While bats are the only mammals that can fly, three types of placentals can glide:

  • the flying squirrels,
  • scaly-tailed squirrels,
  • and the flying lemurs.

These are the main types of placental mammals:  


  • The ungulates are hoofed mammals, which comprise about a third of all living and extinct mammalian groups.
  • The hoofed mammals have a reduced number of toes and are divided according to whether an odd number remains (e.g., horses, zebras, tapirs, rhinoceroses) or whether an even number of toes remain (e.g., pigs, cattle, deer, hippopotamuses, buffaloes, giraffes).
  • Many of the hoofed animals have elongated limbs and are adapted for running, often across open grasslands.
  • Both groups of animals are herbivorous and have large, grinding teeth.

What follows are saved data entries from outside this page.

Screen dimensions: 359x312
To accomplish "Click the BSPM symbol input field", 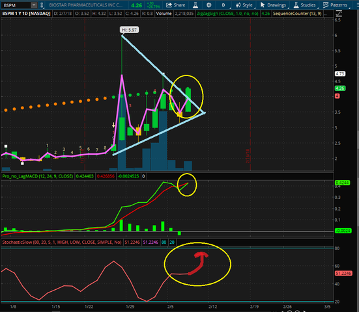I will [16, 5].
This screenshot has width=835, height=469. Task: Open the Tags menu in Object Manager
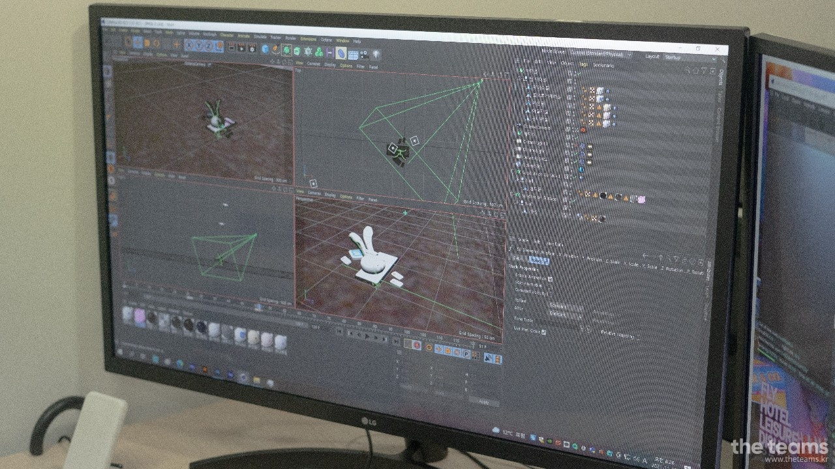pyautogui.click(x=583, y=63)
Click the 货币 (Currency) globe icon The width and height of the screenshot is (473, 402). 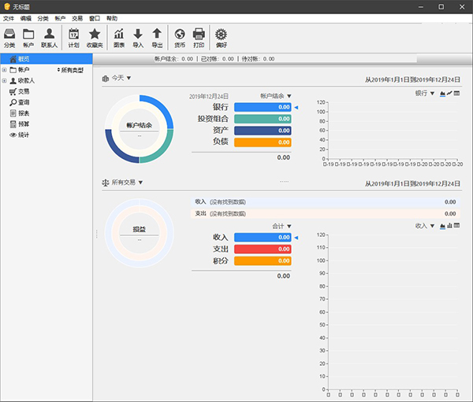pos(180,37)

  • The carnivores (e.g., dogs, cats, bears, raccoons, and skunks) are predaceous meat eaters with large and conical-shaped canine teeth.
  • Some carnivores are aquatic (e.g., seals, sea lions, and walruses) and must return to land to reproduce.


  • The primates are tree-dwelling fruit eaters (e.g., lemurs, monkeys, gibbons, chimpanzees, gorillas, and humans).
  • Humans are ground dwellers, well known for their opposable thumbs and well-developed brains.


  • The Cetaceans are well-known marine whales and dolphins, which have very little hair or fur.
  • Baleen whales feed by straining large quantities of water containing plankton.
  • Toothed whales feed mainly on fish and squid.


  • The Chiroptera are the flying mammals (e.g., bats), whose wings consist of two layers of skin and connective tissue stretched between the elongated bones of all fingers but the first.
  • Many species use echolocation to navigate at night and to locate their usual insect prey.
  • But there are also birds, fish, frogs, plants, and blood-eating bats.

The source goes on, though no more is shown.